For an ideal flexible string the sum in Eq. (10) would involve harmonically-related frequencies, so it would look like a Fourier series. All possible frequency doublings or sum and difference frequencies would also be harmonics of the fundamental frequency: they would automatically give results that exactly matched other frequencies in the series. However, for the real string the effect of bending stiffness produces non-harmonic frequencies. It is useful to look at explicit results for the resulting combination frequencies. We showed in section 5.4.3 that

$$\omega_j \approx j \omega_1 (1+\alpha j^2) \tag{13}$$

where $\alpha=\frac{EI\pi^2}{2T_0 L^2}$ in terms of the string length $L$ and the bending stiffness $EI$. So, for example, the frequency-doubled version of $\omega_3$ will be $6 \omega_1 (1+9 \alpha)$. Unless $\alpha = 0$, this is a different frequency from $\omega_6 = 6 \omega_1 (1+36 \alpha)$. Similarly, the sum $\omega_3 + \omega_4$ will be $3 \omega_1 (1+9 \alpha) + 4 \omega_1(1+16 \alpha) = \omega_1 (7 + 91 \alpha)$, which is a different frequency from $\omega_7 = 7 \omega_1 (1+49 \alpha)$. The “phantom partials” generated by the square law inside Eq. (9) will not match any of the original frequencies $\omega_j$. This accounts for the complicated patterns of peaks revealed in Figs. 5 and 6 of section 7.4.

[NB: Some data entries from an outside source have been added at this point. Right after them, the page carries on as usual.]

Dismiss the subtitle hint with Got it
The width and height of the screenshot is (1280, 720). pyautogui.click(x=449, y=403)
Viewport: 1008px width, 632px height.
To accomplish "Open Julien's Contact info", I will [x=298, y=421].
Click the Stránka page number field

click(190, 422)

Finally, our interest is not directly in the longitudinal string motion as such, but in the force exerted on the soundboard, which then produces sound radiation and contributes to the sound of the plucked note. For that, we need to look back at Eq. (6). Apart from the steady tension $T_0$, there are two terms. One involves $\partial \xi/\partial x$, and will consist of the frequency components we have just described. The final term involves the squared slope of the transverse string shape, at the termination point on the soundboard. This is another quadratic combination of the transverse motion, so it will involve the same set of possible frequency components, but with a different pattern of amplitudes.

This distinction turns out to be important for the harp, and also for the piano. The term involving $\partial \xi/\partial x$ will always be present, but the final term involving the transverse motion will depend on a detail we have ignored up to now when discussing stretched strings. The stiff-string equation involves a fourth derivative in $x$, so that it requires two boundary conditions at each end of the string, rather than just one as was the case for the ideal string.

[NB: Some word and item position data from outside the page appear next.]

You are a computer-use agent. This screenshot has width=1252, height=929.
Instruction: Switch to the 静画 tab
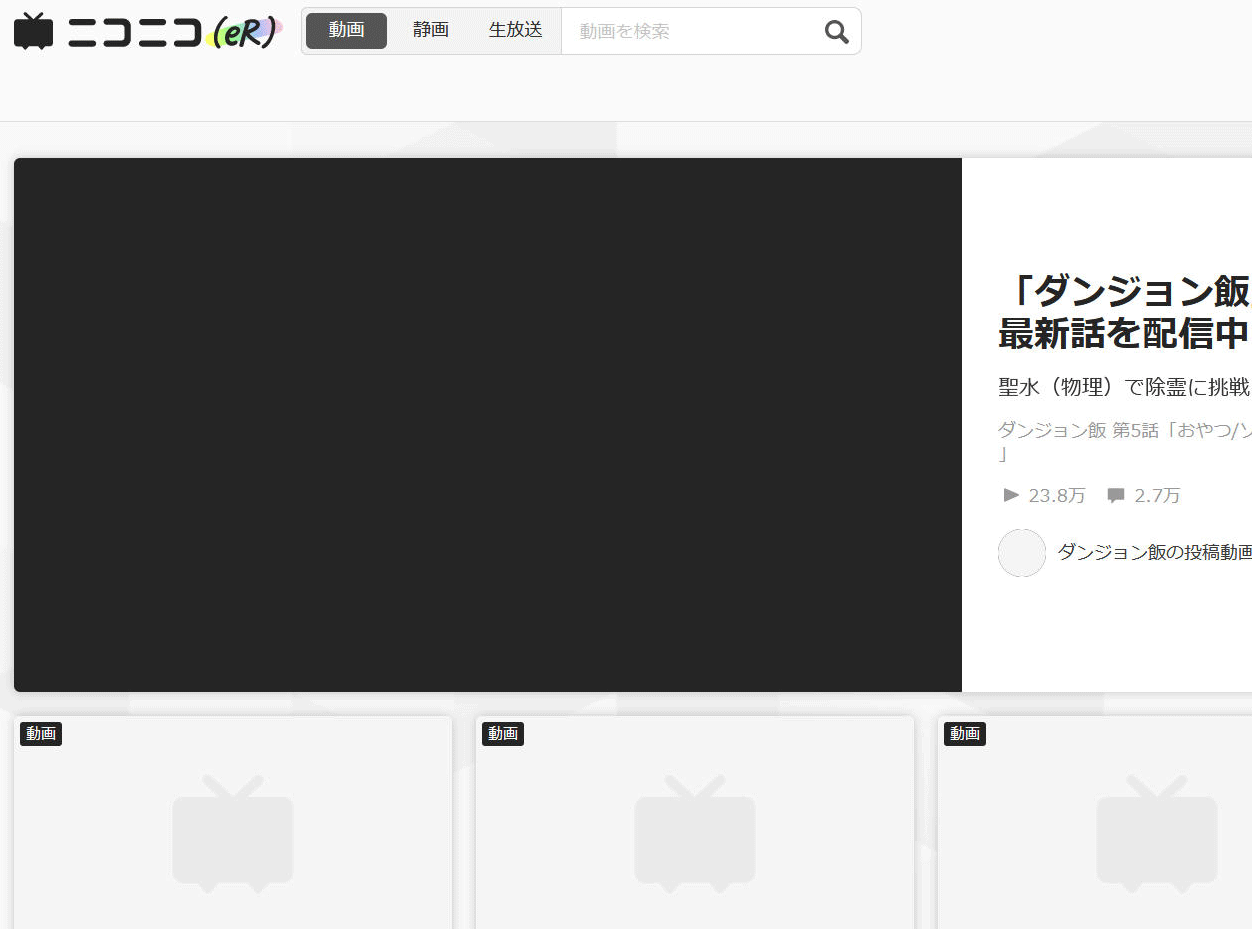(430, 30)
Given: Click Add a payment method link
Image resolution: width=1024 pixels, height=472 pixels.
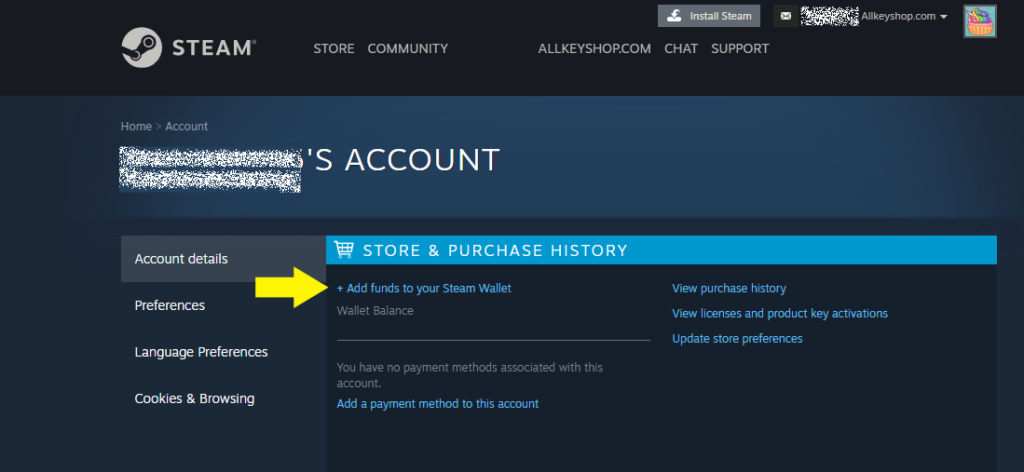Looking at the screenshot, I should (x=437, y=404).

The extra condition is familiar from thinking about bending beams (see section 3.2.1). For a string, anchored at the ends, there are two standard choices: a pinned boundary has no bending moment at the end, so that it allows a non-zero slope $\partial w/\partial x$ at the end, and so the final term in Eq. (6) can contribute. On the other hand, a clamped boundary imposes a condition of zero rotation, so that this slope is zero and the final term in Eq. (6) is also zero. The termination of a real string will probably be somewhere in between these two textbook cases, depending on small details of how the instrument maker has adjusted the bridge/string interaction at the termination.

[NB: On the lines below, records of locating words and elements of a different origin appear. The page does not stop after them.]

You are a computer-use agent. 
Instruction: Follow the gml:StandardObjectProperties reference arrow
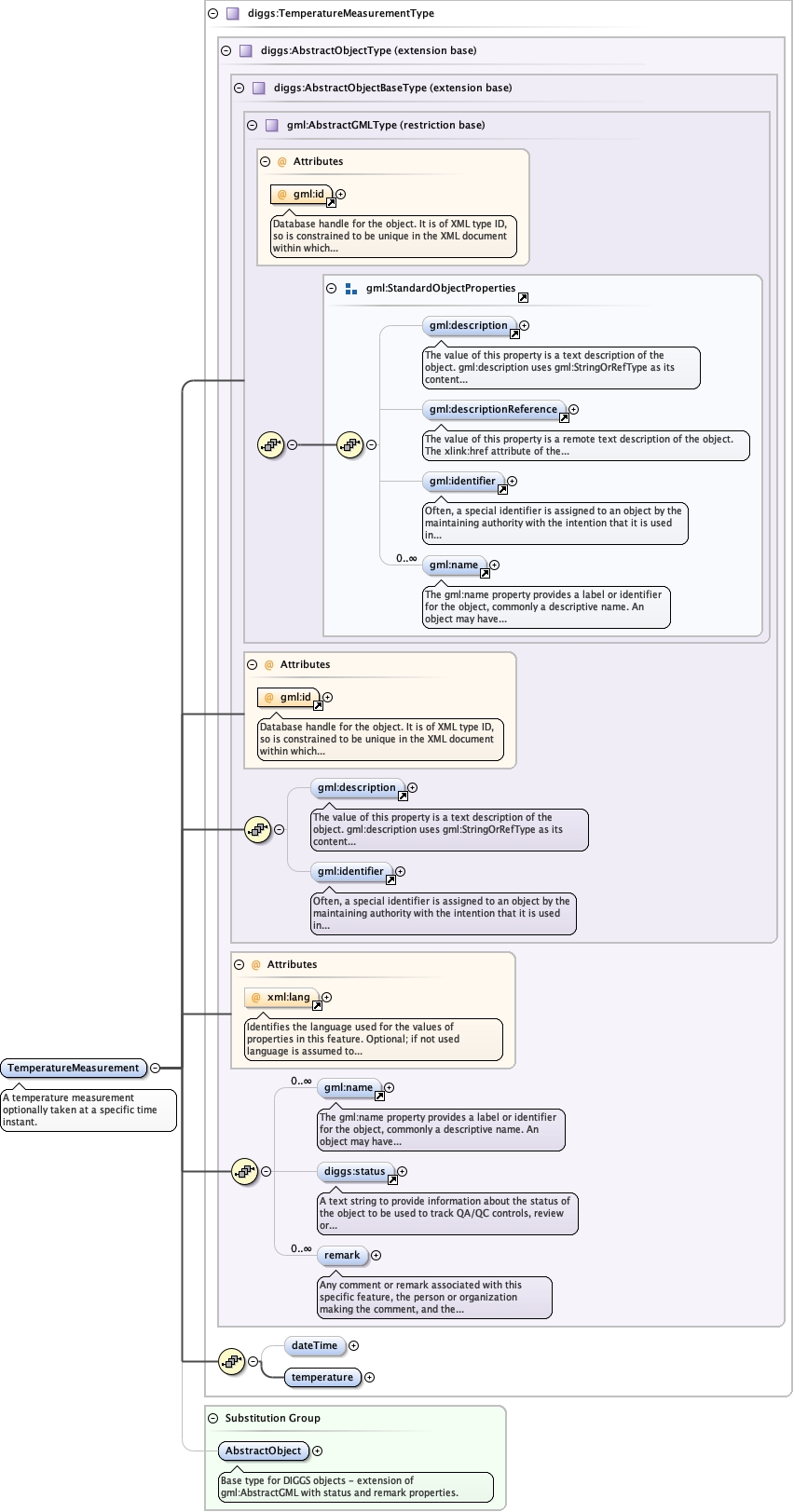523,297
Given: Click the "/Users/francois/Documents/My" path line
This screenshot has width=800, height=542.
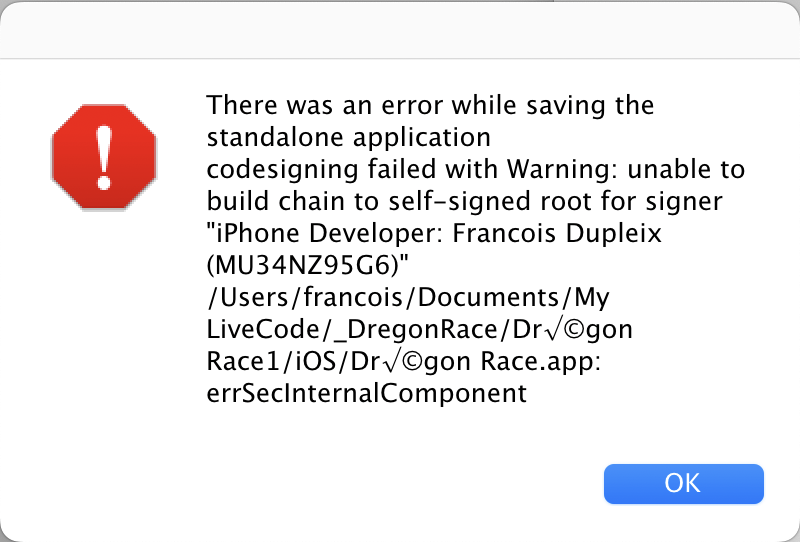Looking at the screenshot, I should [407, 298].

The two cases produce different patterns of phantom partials. Comparison with measurements on both the piano and the harp gives a strong suggestion that the real boundary condition is closer to clamped than pinned. This has an audible consequence for the sound of both instruments. Some sound examples for the harp are included in Section 7.4.